Burke encourages audiences to think in a broader context
By Sara Amato
For the renaissance person, it’s time to start using the “killer app” that everyone has: the brain.
Science historian, television producer and author James Burke spoke to a crowded Buskirk-Chumley Theater on Monday night about “the future of the future,” encouraging people to think outside today’s technology.
“The brain seems naturally configured for change … to have new ideas,” he said, describing human cognitive power as something no technology has been able to match.
Burke, the first speaker of the spring School of Journalism Speaker Series, has produced, directed, written and hosted television series such as Connections on BBC, PBS, Discovery and The Learning Channel. Much of his work looks at how technology and science interact with culture.
As he talked about innovators and developments from Descartes to the iron stirrup that allowed French soldiers on horseback to conquer England, he described connections, some seemingly insignificant, that led to dramatic change.
As in his television work, Burke incorporated humor to keep his audience engaged while describing scientific ideas. One of his “connections” took the audience through a series of advancements in the 17th century to arrive at the invention of toilet paper, a roll of which he pulled out from behind the podium to display.
Burke said while this reductionist way of thinking – simplifying the complex nature of things – has led to technological advances in society, people need to adapt to change and start thinking in a broader context.

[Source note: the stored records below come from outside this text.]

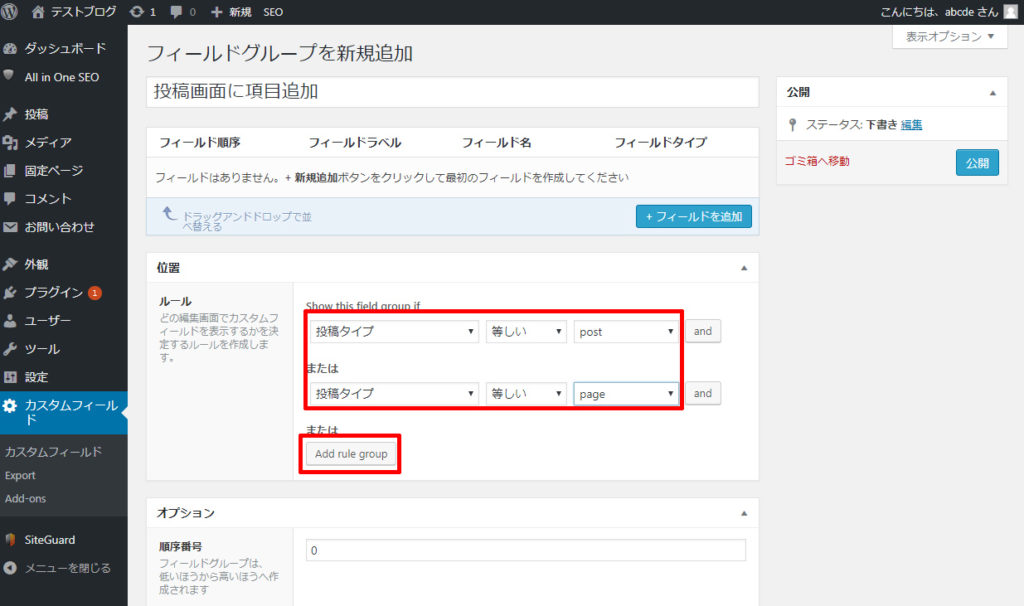Click the + フィールドを追加 button

pos(693,216)
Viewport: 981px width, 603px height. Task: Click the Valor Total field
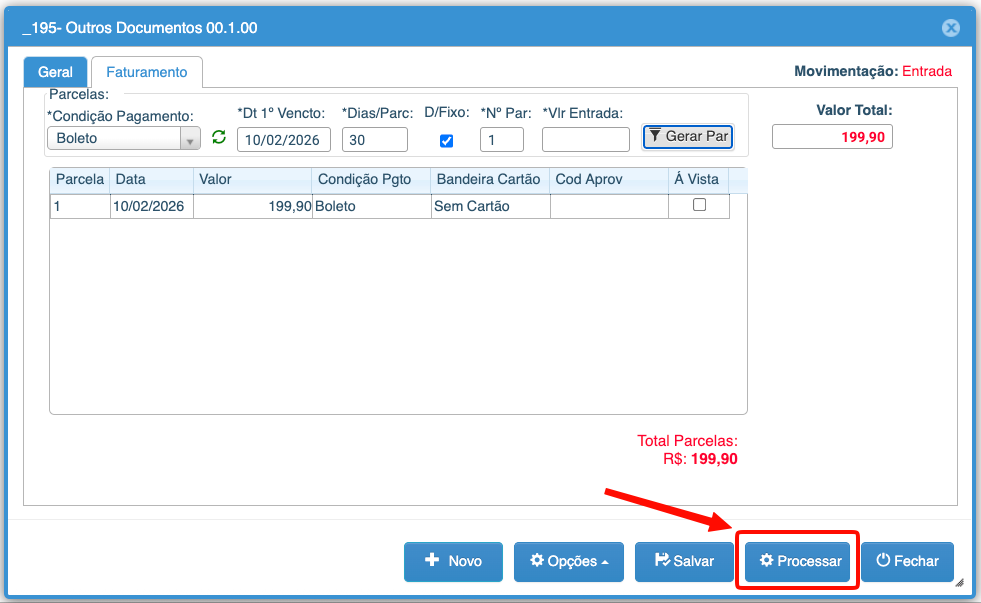point(831,136)
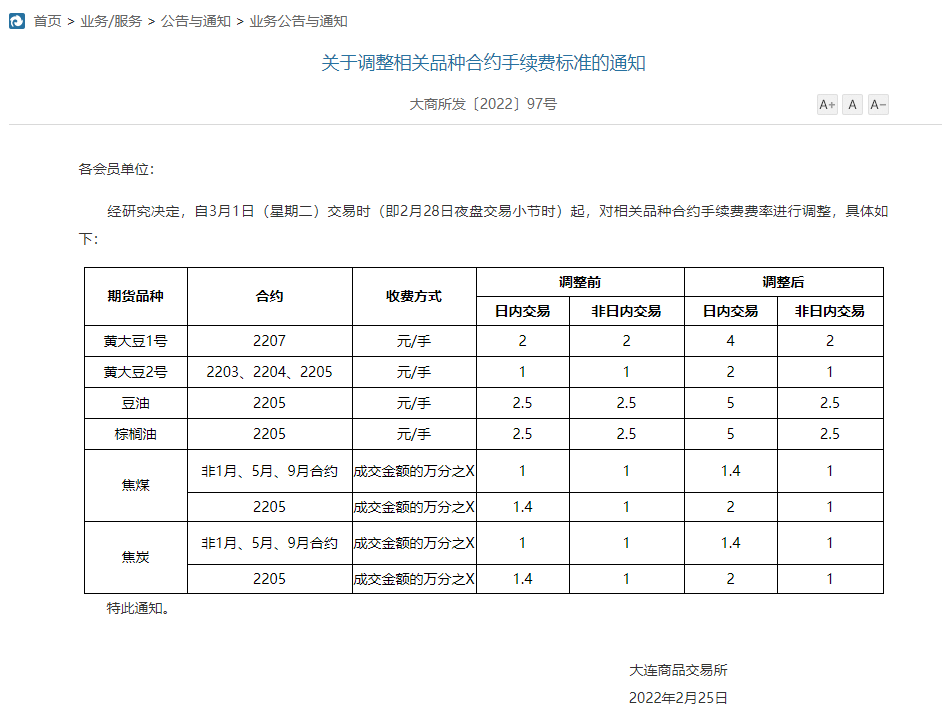
Task: Click the 调整后 column group header
Action: coord(783,282)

Enter the “killer app.” The brain has hundreds of billons of neurons that contact dendrites, which means that a “thought or signal goes through a complex system with more connections than the known atoms in the universe.”
Using this webbed theory – that there are constant connections – Burke showed the audience his current project, Knowledge Web. A system that he created, Knowledge Web will allow the user to see the many connections, much like the ones made in the brain to transmit thoughts between seemingly unrelated topics. The user may understand the context and relationships instead of viewing a topic as an isolated subject.

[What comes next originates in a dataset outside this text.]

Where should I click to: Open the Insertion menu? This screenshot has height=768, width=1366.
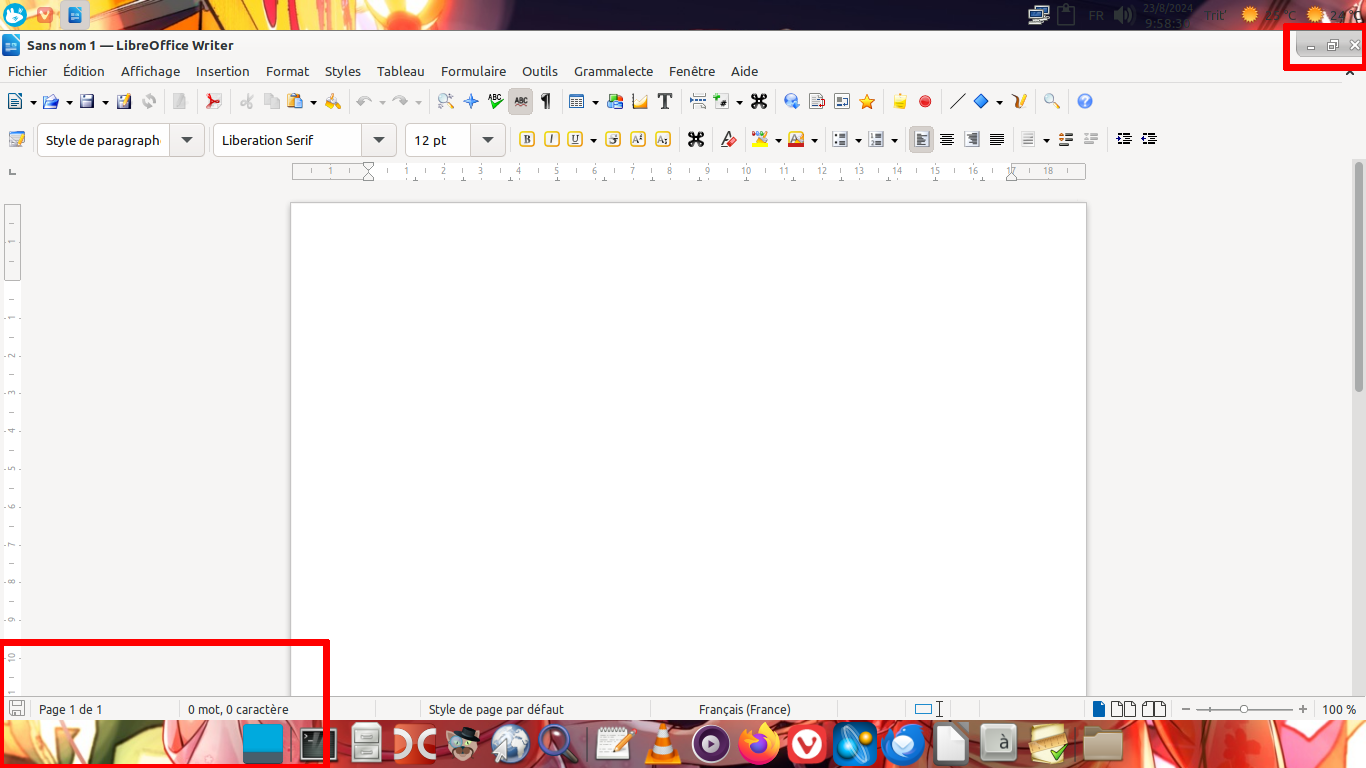pyautogui.click(x=222, y=71)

Projecting the computer program onto the theater screen, Burke demonstrated by starting with Mozart and, within 10 connections, linking the composer to the man who created the helicopter.
Burke’s Knowledge Web is aimed at high school students, and he used this population to further describe the brain’s superior potential. He explained that the average high school student has only 12,500 words in his or her lexicon. If that’s all a student is actually accessing, he said, it would take about 12.5 seconds to understand each word that is being said — but it doesn’t.
“So what are you doing?” he asked. “You’re running simultaneous connective scenarios ahead of me, pairing up syntax, grammar, to power up all the probable things I’m going to say next. … So what that means is you’re all giving this talk before I am and any other talk I might’ve given and anything anyone might say this evening. One wonders why you came.”
This way of looking for connections, whether facilitated by the brain or computer-generated linking programs, may rely on new renaissance people, Burke said. He described the renaissance men of long ago as those who “knew everything there was to know.”
But new renaissance people will need to know how to find information, how to organize it and see the relationships, the cause and effect. These new renaissance people are journalists, he said.
“Getting to this point,” Burke said, “it will not be a smooth ride.”
Freshman journalism major Emily Nolan, who is looking to focus in advertising, said Burke’s way of thinking about innovative technology was interesting. IU sophomore Teal Prange agreed.
“He was really confident, very sure, about what was going to be,” Prange said.
But at the end of Burke’s lecture, it all came back to the brain.
“The place where the innovative revolution starts may no longer be great city centers or industrial laboratories or universities,” Burke said. “It may start in the massively complex engine between people’s ears.”